■ **Problem details**: For this exercise, reproduce each entry below exactly, excluding pictures.

■ **Exercise material**:
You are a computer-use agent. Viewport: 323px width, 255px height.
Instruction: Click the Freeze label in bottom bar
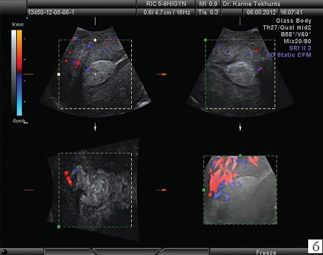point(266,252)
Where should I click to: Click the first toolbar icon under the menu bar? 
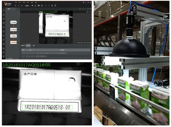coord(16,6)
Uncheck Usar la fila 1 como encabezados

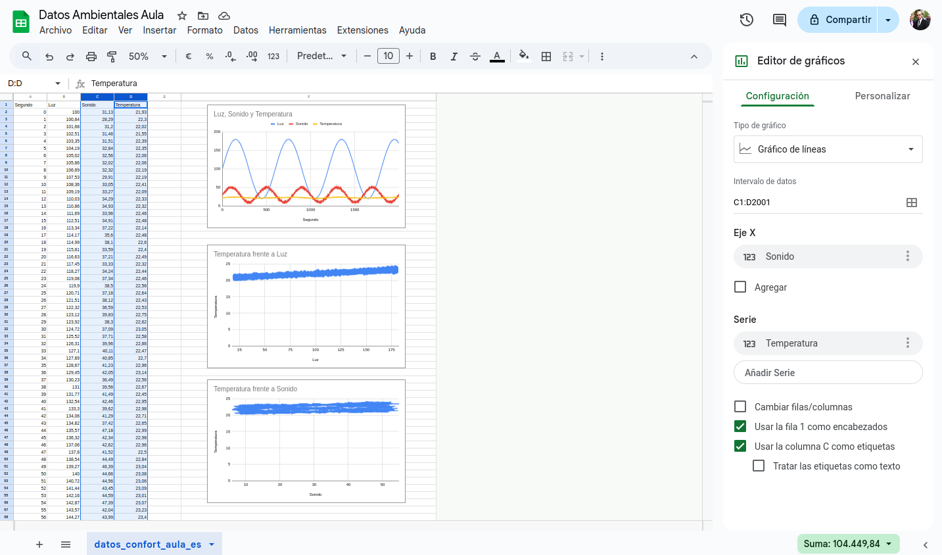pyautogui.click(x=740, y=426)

■ **Completed task**:
You are a computer-use agent. Viewport: 323px width, 255px height.
Instruction: Click the Freeze label in bottom bar
point(266,252)
Where should I click to: Click the first toolbar icon under the menu bar? 
coord(16,6)
Uncheck Usar la fila 1 como encabezados

pyautogui.click(x=740, y=426)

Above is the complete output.